Filippo e Fausto Tommasoli

A Silvio Tommasoli, allontanato dalla città dal regime fascista, negli anni Trenta succedono i figli Filippo (Verona 1910-1985), con alle spalle studi filosofici, e Fausto (Verona 1912-1971), pittore diplomato all’Accademia di Belle Arti.

Tutti e due avevano studiato anche al Conservatorio Musicale e questo in parte spiega l’assiduità con cui il loro atelier era frequentato non solo da artisti e poeti, ma anche da musicisti e cantanti, come gli amici Carlo Carrà, Orson Welles, Lucio Fontana, Giacomo Manzù... Arturo Benedetti Michelangeli, Maria Callas…

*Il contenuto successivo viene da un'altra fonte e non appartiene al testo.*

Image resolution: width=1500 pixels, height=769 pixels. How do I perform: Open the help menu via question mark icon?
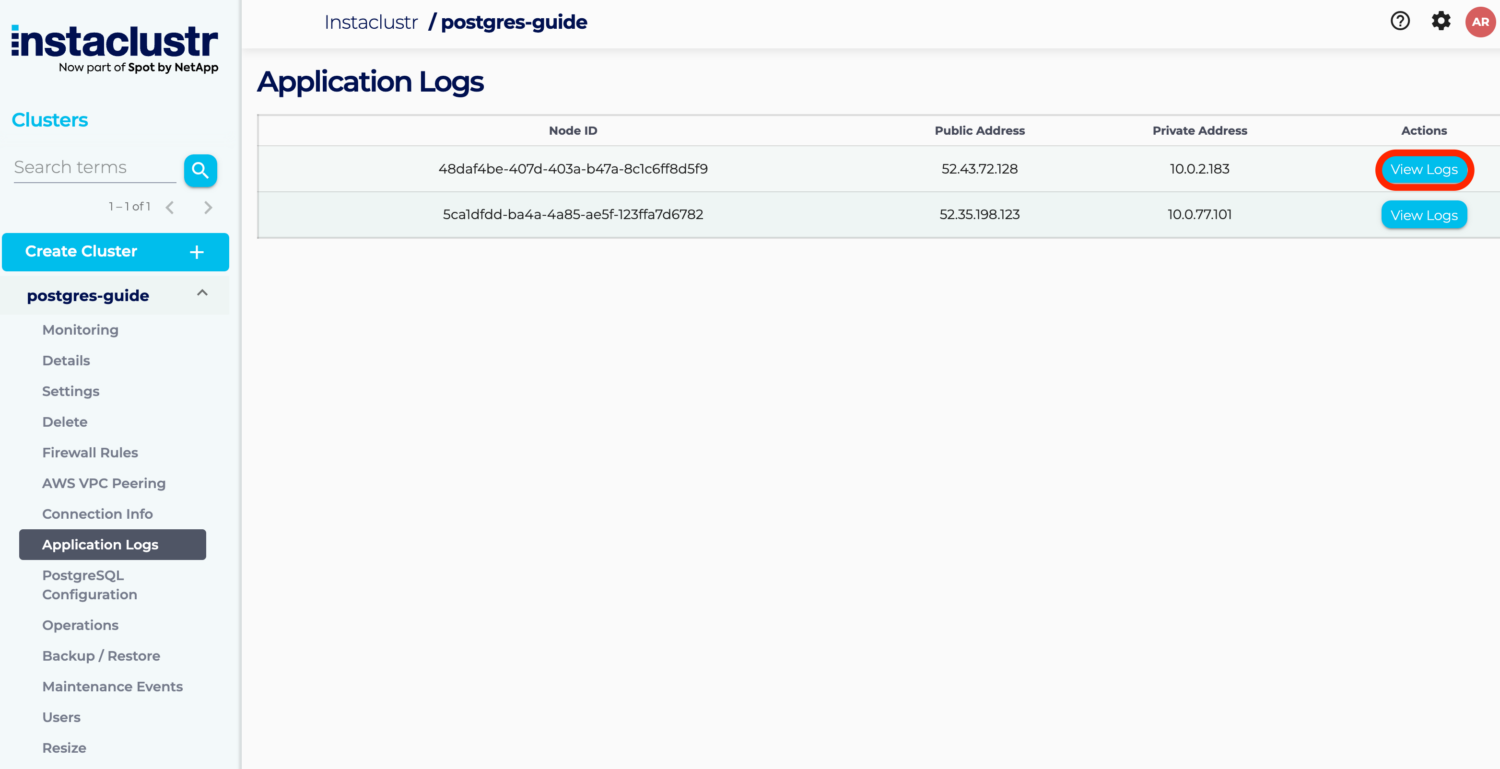tap(1400, 20)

Filippo e Fausto, che hanno sempre firmato assieme le loro fotografie, hanno continuato a operare nella sede di via San Nicolò, dedicandosi con grande personalità e professionalità al ritratto, realizzando immagini soprattutto in bianco e nero, e al reportage culturale e del territorio, lavorando per Enti turistici in Veneto, Liguria, Campania, Sicilia... oltre che per la Cassa di Risparmio e la Banca Popolare di Verona, la Achille Lauro, la Metro Goldwyn Mayer... con numerosissime fotografie pubblicate in Italia e all’estero.

La loro attività artistica spazia dal nudo, genere in cui esprimono un linguaggio secco e essenziale, allo still-life, al paesaggio urbano. Si tratta di immagini ricche di cultura e di forza, complesse e a volte aggressive, sempre dense di tendenze e tensioni della loro epoca.